• _Instructions for the task_
Output the line containing "1512x812 pixels.", then every remaining line of the entries below, exactly as written and with no other text.

• _Extracted data_

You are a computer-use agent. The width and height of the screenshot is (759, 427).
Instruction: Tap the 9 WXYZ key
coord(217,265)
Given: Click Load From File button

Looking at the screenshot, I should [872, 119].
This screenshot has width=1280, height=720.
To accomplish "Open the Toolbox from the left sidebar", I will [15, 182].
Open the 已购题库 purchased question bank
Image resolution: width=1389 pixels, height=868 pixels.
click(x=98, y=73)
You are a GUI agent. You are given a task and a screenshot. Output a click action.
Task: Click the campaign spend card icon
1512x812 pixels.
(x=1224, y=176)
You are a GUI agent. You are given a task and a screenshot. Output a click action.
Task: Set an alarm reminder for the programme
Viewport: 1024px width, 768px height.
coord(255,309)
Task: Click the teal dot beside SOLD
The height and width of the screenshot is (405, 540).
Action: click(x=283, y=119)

• _Task response_
1512x812 pixels.
(x=1224, y=176)
You are a GUI agent. You are given a task and a screenshot. Output a click action.
Task: Set an alarm reminder for the programme
Viewport: 1024px width, 768px height.
coord(255,309)
Task: Click the teal dot beside SOLD
The height and width of the screenshot is (405, 540).
Action: click(x=283, y=119)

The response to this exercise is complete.